Selon la jurisprudence, il y a retard injustifié à statuer, au sens
de l’art. 29 al. 1 Cst., lorsque l’autorité administrative ou judiciaire
compétente ne rend pas la décision qu’il lui incombe de prendre dans le
délai prévu par la loi ou au-delà de tout délai raisonnable (ATF 131 V 407
consid. 1.1; TF 9C_433/2009 du 19 août 2009 consid. 2.1). Le caractère
raisonnable ou approprié du délai s’apprécie au regard de la nature de
l’affaire et de l’ensemble des circonstances, une évaluation globale
s’imposant généralement (TF 9C_441/2010 du 6 avril 2011 consid. 2).
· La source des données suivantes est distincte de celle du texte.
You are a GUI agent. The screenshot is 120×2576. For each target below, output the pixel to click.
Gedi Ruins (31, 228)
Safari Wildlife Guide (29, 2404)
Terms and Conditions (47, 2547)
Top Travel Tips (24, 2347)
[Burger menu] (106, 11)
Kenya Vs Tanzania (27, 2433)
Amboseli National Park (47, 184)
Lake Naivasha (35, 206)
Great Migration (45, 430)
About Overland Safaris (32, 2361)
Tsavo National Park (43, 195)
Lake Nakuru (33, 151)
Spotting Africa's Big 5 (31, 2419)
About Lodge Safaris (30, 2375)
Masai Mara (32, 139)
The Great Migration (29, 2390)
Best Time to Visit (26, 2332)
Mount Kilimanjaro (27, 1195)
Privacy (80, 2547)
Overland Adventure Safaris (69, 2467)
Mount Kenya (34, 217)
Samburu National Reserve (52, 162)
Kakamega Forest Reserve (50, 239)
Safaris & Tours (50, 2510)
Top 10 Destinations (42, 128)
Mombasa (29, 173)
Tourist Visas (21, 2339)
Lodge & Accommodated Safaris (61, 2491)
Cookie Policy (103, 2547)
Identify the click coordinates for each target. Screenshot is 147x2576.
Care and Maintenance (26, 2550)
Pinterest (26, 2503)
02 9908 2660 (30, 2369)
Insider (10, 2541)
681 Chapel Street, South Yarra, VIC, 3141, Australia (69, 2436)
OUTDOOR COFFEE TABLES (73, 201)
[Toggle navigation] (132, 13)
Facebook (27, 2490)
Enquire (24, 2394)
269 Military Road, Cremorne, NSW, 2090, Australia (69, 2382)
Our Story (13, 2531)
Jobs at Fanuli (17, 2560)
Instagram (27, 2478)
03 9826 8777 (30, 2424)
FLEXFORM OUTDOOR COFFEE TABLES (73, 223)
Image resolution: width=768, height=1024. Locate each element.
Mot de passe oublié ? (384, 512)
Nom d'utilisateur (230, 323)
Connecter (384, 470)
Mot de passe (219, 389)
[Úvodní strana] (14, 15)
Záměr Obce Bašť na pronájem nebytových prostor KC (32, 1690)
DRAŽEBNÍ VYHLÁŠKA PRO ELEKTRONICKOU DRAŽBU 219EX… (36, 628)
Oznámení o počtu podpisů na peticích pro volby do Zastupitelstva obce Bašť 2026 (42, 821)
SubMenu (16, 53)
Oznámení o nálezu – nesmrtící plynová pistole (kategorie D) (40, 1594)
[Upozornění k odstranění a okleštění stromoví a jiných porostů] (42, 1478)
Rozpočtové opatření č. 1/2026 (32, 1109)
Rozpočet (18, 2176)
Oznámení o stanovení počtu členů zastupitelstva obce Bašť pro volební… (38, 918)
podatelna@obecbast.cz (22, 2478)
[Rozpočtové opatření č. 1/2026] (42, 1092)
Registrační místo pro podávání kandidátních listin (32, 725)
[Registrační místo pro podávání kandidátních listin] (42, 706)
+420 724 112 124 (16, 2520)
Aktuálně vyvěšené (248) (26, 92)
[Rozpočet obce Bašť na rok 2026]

Entre autres critères, sont notamment déterminants le degré
de complexité de l’affaire, l’enjeu que revêt le litige pour l’intéressé ainsi
que le comportement de ce dernier et celui des autorités compétentes
(ATF 130 I 312 consid. 5.2; 125 V 188 consid. 2a; TF 9C_426/2011 du 14
décembre 2011 consid. 3.2). A cet égard, il appartient, d’une part, au
justiciable d’entreprendre certaines démarches pour inviter l’autorité à
faire diligence, notamment en incitant celle-ci à accélérer la procédure ou
en recourant pour retard injustifié. D’autre part, si l’on ne saurait
reprocher à l’autorité quelques "temps morts", qui sont inévitables dans
une procédure, elle ne peut invoquer une organisation déficiente ou une
surcharge structurelle pour justifier la lenteur excessive de la procédure; il
appartient en effet à l’Etat d’organiser ses juridictions de manière à
garantir aux citoyens une administration de la justice conforme aux règles
(ATF 130 I 312 consid. 5.2; TF 9C_426/2011 du 14 décembre 2011 consid.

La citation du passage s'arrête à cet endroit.